● Task
Each line below should be quoted exactly, please.

-- Data supplied follows --

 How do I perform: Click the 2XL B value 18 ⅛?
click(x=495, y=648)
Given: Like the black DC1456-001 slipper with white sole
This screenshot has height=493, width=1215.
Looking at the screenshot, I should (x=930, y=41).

-- Data supplied concluded --

● Output of the exercise
 How do I perform: Click the 2XL B value 18 ⅛?
click(x=495, y=648)
Given: Like the black DC1456-001 slipper with white sole
This screenshot has height=493, width=1215.
Looking at the screenshot, I should (x=930, y=41).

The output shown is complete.